というか、そもそも一般的に言われるところのホラーとは違うのかもしれない。まあ、それはジャンル的な話になるのだが、ここで描かれているのは、小さな街で起こる不思議な物語。ある種現実的にはいないとされるものが登場したりするから、ホラーと呼ばれるのかもしれないが、そういうことを言ってしまえば、そもそもリアルの人生だって、ホラーだらけなのかもしれない。
そういう現実というものとの対比、目に見えるものと見えないものとの対比によって、ホラーだとか何だとかという言葉が生まれてしまうのかもしれないけれども、見える人には見えるし、見えない人には見えない。

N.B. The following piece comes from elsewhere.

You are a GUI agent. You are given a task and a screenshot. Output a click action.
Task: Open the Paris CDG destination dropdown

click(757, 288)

それでいいのではないだろうか。見える人の見えるものを見えない人が見たいと思う。その隙間、欲みたいなところに、色眼鏡をかけたまま見てしまうから、それが恐ろしいものとかに見えてしまうのではないだろうか。幽霊、お化けと言われるものも、怖いものから、キュートなものまで色々と描かれる。実際にそういうものがいるのか、僕にはわからないけれども、でも、そのように見える人にはそのように見えるのかもしれない。
きっと見えるか見えないかはそれほど重要なことではなく、見えているのにそれが当たり前すぎて、周りの人が見えていないことに気が付かず人生を終えてしまっている人ももしかしたらたくさんいるかもしれないのだから。ただ、それよりも、それとともに生きていくというか、そういう世界に生きているのだから、ただそういう世界を生きる。時には生きにくい時もあるかもしれないれどもで、その世界でしか生きられないのであれば、その世界で生きるしかない。それは見えていようが、見えていまいが、どっちにしたって同じで、僕たちは生きている世界を生きなければならないのである。

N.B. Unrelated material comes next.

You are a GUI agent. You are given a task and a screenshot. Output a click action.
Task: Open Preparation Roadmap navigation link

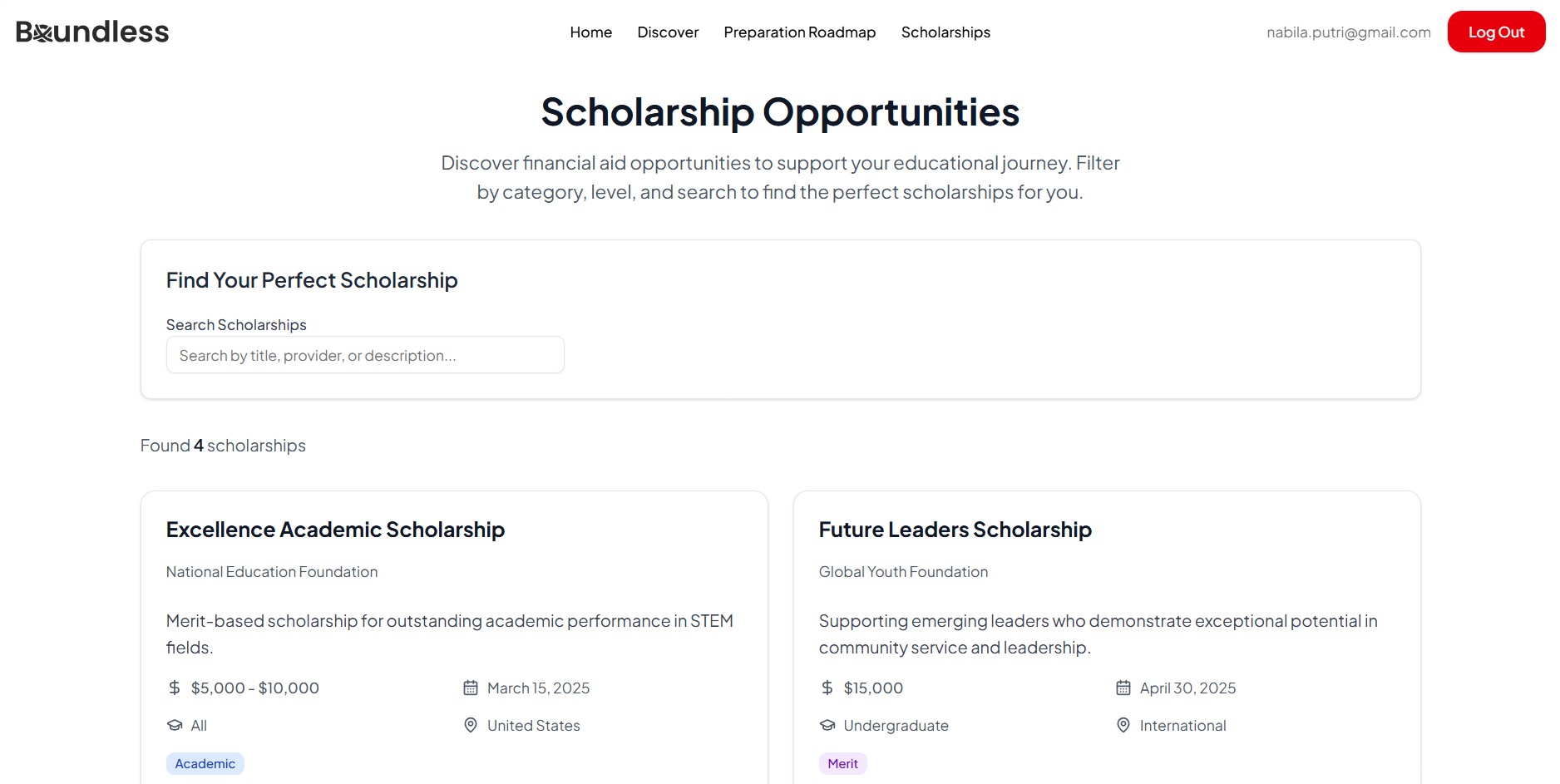tap(799, 32)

ただこの本のあとがきで、「特に何が起きるわけでもなく冗長なので優れた小説とは言えないかもしれないこのシリーズなのだが、けっこうたくさんの生きる秘密や世界の成り立ちへの今のところの結論が潜んでいる。読むとそれだけで心の底にたまり、後からじわじわと効いてくるタイプの作品ではないかと思う。」と著者が語るように、何だか不思議な世界を旅している感じだけれども、どこかそこには真実というものがあるような気がするのだ。
僕はそれほど多くの小説を読むわけではないけれども、でも、このような小説を書ける人って、世界的にみても稀なのではないだろうか、と思うのである。読もうかどうか迷っていたこの『吹上奇譚』シリーズも終わってみると、また読みたいな、続きはないのかな、と思ってしまう。一気に発売された訳ではないので、前に読んだ時のこともそんなに覚えているわけではないけれども、でも、またすんなりとこの世界に戻ってこれてしまうのも、これもまた世界の本質をとらえているからなかもしれないと思ってしまう。
どの小説も結局はその人でしか書けないものなのであるけれども、でも、これはやっぱり吉本ばななさんだからこそ書けたものと感じてしまうところに、作家の個性というものがあるのだろうか。
みんな幸せを求めている。でも、求めているということは、完璧な幸せを享受しているわけではないということの裏返しでもある。なぜ人は幸せを求めるのか、人生の真実を求めてしまうのか。でも、その求める力があるからこそ、幸せというものがあり、真実というものがあるのかもしれない。
「後からじわじわと効いてくるタイプ」ということで、あまり焦って結論を出さずに、そのじわじわを味わうことができたらと思う。